▶ Stated exercise 1
From the excerpt on acrylic copolymers, return the passage starting at "The T_g values" and ending at "n-BA monomer [9,30].", copied word for word.
▶ Stated exercise 2
Answer these from the excerpt on acrylic copolymers:
(a) Which analysis was used to verify that both co-monomers had taken part in the polymerization?
(b) The C=O stretching of the ester group corresponds to which band?
(c) How did the shear elastic modulus (G) change as the 2-EHA comonomer increased?
▶ Stated exercise 3
List every figure that the excerpt on acrylic copolymers refers to.

▶ Excerpt provided
To verify that both co-monomers had participated in the polymerization, the samples were analyzed by FTIR. Figure 4 and Figure 5 show changes in some characteristic bands according to the ratio 2-EHA/n-BA. The bands at 2959 cm⁻¹, 2932 cm⁻¹ and 2873 cm⁻¹ were due to C–H stretching vibration. The band at 2932 cm⁻¹ raised its intensity and was moved to 2926 cm⁻¹ with the increase in the 2-EHA comonomer. Due to this, the singlet at 2873 cm⁻¹ raised its intensity and become in a doublet with the appearance of a band at 2858 cm⁻¹. The band at 1730 cm⁻¹, characteristic from acrylic polymers, correspond to the C=O stretching of ester group. The peaks at 1264 cm⁻¹ and 1158 cm⁻¹ are due to the C–O stretching vibration of the saturated ester group. With the rise of 2-EHA, the band at 1117 cm⁻¹ and 1064 cm⁻¹, corresponding to C–C–C deformation of tertiary carbon, were disappearing. The same happened at 961 cm⁻¹, corresponding to C–O–C deformation. In this case, the polymer with more n-BA co-monomer presented a band in each frequency, but the band at 942 cm⁻¹ was disappearing with the increase of 2-EHA proportion and only the band at 958 cm⁻¹ remained, decreasing its intensity. The band at 840 cm⁻¹, corresponding to C–H deformation of the carbon near the oxygen, was disappearing. However, the band at 737 cm⁻¹, corresponding to bond C–C of –(CH₂)₃–CH₃ deformations of n-BA, disappear and become a doublet with the increase of 2-EHA at 768 cm⁻¹ and 728 cm⁻¹, corresponding to –C–(CH₂–CH₃)₂ of 2-EHA monomer. Those ones corresponding to the rocking vibration of the carbons bonded to the tertiary carbon of 2-EHA monomer (assigned to the CH₂ deformations of the alkyl sides) [10,27,28,29].

The T_g values obtained from the Fox equation and from the DSC experiments are comparatively shown in Figure 6. The observed decreasing trend of the T_g with the increase of 2-EHA was mainly attributed to differences in the chemical structure of these two monomers because the 2-EHA monomer is more flexible than the n-BA monomer [9,30].

The differences between the theoretical and experimental values were due to the fact that Fox’s equation assumes a two-component system composed by pure components and because the mixture is uniform [14].

3.2. Adhesive Properties

The shear elastic modulus (G) decreased slightly with the increase of the comonomer 2-EHA (Figure 7), as expected from its higher flexibility. This is most likely due to a lower T_g and to the fact that 2-EHA monomer has a longer side chain, which will lead a longer branch that will provide a lower polymer entanglement [31].

On the other hand, both the shear yield stress and maximum stress going up slightly with the increase of the 2-EHA, as shown in Figure 8.

▶ Stored rows
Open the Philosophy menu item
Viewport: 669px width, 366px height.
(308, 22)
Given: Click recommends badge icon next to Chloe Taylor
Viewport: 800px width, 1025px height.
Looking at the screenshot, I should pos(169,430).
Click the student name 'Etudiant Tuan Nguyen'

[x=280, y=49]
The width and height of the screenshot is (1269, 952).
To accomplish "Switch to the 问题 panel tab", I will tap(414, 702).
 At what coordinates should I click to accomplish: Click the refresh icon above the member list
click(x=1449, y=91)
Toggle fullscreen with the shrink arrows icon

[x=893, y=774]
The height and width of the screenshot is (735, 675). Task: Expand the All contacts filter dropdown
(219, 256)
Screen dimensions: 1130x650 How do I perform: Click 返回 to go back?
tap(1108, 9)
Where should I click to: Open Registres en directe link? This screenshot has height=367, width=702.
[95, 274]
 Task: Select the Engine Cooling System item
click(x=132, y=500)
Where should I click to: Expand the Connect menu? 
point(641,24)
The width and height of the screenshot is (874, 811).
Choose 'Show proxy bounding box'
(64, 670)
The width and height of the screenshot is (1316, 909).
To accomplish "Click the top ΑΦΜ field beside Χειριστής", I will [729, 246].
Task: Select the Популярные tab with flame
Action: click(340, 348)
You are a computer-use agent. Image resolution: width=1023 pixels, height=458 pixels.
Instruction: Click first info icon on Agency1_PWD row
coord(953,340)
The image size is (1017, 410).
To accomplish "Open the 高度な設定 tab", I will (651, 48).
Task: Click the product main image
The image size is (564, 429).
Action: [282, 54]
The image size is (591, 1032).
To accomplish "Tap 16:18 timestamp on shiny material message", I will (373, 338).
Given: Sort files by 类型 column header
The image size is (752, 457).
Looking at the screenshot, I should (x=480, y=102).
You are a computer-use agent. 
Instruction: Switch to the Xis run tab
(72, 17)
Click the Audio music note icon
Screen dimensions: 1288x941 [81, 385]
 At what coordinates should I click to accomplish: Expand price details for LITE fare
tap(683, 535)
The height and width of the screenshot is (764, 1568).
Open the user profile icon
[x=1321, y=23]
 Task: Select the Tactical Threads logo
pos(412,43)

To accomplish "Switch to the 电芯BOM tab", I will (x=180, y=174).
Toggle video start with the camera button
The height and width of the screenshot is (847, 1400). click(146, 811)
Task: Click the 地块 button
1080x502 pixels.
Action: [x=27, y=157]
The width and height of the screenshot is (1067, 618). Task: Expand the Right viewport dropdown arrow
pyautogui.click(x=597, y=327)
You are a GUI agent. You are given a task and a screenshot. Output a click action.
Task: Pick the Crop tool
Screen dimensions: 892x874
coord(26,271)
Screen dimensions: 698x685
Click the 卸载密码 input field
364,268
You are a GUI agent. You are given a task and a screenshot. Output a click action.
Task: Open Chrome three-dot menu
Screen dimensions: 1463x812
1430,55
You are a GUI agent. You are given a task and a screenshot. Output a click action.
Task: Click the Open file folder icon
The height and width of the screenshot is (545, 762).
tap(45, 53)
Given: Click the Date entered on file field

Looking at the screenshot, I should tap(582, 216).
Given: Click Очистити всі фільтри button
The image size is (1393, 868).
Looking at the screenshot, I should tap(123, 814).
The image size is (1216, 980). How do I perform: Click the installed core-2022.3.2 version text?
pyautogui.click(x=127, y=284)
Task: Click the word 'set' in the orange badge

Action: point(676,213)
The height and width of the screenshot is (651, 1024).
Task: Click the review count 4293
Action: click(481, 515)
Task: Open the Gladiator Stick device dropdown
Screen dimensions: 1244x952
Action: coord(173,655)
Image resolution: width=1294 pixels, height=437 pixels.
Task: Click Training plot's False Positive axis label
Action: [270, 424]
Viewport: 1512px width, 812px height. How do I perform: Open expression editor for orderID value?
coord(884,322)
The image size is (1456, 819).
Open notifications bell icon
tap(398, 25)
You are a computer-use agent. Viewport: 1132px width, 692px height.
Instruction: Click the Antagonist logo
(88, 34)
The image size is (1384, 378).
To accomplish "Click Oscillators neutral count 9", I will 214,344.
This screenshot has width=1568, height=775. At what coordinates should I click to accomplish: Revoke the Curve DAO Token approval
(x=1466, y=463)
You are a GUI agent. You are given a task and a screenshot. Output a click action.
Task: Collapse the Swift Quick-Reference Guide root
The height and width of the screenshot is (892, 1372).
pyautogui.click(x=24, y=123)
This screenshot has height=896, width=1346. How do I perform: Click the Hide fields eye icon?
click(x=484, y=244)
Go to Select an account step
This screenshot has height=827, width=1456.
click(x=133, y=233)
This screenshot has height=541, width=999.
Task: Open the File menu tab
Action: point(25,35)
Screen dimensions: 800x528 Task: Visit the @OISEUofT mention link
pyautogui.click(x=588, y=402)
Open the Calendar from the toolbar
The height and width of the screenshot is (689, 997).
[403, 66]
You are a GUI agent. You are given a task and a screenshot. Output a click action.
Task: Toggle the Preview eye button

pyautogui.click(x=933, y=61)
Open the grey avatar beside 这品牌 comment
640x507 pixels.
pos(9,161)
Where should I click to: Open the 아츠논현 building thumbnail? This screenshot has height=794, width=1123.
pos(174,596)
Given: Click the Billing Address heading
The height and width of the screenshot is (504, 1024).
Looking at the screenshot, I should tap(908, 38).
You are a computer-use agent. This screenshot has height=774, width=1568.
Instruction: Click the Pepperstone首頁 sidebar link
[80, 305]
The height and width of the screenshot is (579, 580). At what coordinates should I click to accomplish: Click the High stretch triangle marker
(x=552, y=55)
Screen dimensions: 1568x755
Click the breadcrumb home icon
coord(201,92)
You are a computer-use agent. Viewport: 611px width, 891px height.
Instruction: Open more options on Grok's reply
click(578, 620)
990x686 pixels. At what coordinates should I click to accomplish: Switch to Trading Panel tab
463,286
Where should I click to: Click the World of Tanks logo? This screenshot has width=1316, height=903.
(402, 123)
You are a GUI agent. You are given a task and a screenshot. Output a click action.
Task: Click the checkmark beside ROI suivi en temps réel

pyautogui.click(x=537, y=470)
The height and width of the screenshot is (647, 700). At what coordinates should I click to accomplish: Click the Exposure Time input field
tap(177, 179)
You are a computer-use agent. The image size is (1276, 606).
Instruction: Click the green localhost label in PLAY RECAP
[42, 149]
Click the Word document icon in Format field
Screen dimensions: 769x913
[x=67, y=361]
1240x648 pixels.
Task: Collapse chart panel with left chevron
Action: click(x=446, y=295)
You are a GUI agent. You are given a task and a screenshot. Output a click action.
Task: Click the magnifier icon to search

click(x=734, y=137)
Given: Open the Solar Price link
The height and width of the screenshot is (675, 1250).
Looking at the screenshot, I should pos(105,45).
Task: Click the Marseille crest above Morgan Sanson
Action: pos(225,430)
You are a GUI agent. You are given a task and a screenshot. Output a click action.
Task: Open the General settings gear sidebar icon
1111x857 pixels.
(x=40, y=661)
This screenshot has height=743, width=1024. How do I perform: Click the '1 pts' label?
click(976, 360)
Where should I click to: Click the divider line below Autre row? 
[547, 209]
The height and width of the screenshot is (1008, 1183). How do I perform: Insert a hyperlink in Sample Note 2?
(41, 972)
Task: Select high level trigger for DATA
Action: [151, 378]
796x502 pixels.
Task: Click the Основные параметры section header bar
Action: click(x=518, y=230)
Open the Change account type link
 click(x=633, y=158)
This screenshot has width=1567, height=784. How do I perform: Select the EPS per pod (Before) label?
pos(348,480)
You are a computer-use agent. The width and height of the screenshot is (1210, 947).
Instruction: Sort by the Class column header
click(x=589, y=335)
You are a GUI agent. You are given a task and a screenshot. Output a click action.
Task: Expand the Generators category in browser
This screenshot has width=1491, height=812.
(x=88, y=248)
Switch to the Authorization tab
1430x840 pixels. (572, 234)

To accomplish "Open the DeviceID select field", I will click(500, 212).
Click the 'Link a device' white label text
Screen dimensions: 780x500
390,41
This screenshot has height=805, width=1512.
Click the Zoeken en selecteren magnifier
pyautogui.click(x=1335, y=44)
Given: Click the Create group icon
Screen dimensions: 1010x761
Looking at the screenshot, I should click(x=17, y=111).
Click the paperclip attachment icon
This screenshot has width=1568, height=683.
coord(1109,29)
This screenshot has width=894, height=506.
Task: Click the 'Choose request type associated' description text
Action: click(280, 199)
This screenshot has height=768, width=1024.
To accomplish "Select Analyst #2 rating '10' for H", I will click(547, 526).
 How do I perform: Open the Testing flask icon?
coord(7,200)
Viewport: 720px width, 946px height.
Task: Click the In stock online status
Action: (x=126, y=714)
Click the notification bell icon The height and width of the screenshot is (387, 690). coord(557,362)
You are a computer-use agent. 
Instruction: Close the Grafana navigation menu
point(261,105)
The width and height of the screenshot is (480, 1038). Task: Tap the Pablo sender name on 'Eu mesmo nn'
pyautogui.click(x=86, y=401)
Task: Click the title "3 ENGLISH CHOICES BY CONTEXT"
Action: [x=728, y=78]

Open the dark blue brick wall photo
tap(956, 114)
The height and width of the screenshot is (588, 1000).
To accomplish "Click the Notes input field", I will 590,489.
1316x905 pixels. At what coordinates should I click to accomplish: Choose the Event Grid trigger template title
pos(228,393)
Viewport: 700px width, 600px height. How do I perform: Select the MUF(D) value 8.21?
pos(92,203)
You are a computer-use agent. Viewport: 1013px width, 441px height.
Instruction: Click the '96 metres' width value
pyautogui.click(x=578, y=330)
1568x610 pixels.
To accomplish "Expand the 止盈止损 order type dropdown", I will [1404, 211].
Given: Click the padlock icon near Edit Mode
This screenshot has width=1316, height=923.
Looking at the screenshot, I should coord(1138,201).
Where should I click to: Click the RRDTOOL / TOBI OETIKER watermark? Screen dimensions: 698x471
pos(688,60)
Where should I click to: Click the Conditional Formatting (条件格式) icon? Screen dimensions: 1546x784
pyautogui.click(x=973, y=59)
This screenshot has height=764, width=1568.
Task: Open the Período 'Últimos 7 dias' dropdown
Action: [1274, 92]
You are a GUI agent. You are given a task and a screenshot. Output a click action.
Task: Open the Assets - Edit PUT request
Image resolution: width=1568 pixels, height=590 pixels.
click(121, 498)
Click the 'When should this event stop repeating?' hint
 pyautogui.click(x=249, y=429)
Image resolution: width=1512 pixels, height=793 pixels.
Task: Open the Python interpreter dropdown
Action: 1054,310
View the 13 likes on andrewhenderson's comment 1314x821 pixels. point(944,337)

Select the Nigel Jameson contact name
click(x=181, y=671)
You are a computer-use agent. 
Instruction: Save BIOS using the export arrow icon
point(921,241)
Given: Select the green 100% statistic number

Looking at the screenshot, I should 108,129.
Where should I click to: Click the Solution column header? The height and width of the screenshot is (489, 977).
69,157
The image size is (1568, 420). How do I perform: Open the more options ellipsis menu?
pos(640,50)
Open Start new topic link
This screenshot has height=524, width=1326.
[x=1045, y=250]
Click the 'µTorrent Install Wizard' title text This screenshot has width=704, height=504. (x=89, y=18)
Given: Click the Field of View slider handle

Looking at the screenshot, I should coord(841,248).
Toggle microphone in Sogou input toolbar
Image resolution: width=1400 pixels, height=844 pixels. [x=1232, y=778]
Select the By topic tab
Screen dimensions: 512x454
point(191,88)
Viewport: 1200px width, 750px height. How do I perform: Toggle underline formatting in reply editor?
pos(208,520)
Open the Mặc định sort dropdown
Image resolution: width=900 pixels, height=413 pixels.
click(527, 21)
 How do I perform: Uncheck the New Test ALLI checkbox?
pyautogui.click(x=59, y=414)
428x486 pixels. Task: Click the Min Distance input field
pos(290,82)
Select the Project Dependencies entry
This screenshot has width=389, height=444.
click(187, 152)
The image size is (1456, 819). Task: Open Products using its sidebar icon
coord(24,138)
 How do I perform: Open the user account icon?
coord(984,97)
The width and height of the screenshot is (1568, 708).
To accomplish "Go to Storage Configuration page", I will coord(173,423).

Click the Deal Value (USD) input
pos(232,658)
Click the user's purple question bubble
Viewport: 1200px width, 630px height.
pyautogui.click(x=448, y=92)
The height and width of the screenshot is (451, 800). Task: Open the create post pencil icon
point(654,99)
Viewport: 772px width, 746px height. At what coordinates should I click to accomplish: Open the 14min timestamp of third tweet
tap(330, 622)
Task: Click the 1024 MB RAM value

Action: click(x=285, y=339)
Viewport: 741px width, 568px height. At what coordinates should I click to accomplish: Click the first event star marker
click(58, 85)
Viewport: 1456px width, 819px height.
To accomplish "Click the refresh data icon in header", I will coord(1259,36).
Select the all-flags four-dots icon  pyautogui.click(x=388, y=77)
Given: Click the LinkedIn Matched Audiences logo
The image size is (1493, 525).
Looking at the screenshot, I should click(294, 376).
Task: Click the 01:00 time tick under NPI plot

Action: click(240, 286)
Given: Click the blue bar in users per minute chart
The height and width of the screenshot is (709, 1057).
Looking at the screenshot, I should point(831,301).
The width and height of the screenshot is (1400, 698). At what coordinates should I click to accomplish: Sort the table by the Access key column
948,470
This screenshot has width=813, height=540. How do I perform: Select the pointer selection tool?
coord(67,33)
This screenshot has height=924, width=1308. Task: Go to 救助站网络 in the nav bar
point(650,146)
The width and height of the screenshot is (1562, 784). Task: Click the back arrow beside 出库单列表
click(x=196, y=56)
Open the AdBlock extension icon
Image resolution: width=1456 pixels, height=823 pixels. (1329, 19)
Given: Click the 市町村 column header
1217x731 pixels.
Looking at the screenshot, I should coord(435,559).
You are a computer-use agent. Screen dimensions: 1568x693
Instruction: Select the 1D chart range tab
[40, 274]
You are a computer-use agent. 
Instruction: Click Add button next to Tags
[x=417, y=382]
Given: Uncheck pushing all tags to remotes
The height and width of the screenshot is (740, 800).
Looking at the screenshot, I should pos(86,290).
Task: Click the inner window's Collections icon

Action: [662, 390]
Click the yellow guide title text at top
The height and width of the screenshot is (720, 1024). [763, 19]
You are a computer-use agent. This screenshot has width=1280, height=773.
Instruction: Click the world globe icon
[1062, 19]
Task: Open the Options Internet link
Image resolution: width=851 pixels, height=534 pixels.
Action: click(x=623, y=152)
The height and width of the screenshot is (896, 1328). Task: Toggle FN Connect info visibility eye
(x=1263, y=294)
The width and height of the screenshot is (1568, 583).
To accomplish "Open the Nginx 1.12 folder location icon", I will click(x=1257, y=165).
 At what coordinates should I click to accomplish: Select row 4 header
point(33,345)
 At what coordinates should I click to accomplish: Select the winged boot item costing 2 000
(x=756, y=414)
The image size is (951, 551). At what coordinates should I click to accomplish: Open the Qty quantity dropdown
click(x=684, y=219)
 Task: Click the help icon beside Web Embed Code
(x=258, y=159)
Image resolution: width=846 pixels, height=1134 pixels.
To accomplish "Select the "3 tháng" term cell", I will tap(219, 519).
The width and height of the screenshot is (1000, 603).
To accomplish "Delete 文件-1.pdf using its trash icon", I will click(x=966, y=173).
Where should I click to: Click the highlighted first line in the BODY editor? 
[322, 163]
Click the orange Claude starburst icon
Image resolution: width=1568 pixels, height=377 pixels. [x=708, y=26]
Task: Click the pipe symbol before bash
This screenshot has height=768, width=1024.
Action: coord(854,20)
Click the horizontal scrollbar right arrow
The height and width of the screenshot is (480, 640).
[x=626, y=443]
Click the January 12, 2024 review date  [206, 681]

▶ Expected output 1
The T_g values obtained from the Fox equation and from the DSC experiments are comparatively shown in Figure 6. The observed decreasing trend of the T_g with the increase of 2-EHA was mainly attributed to differences in the chemical structure of these two monomers because the 2-EHA monomer is more flexible than the n-BA monomer [9,30].

▶ Expected output 2
(a) FTIR
(b) 1730 cm⁻¹
(c) It decreased slightly.

▶ Expected output 3
Figure 4
Figure 5
Figure 6
Figure 7
Figure 8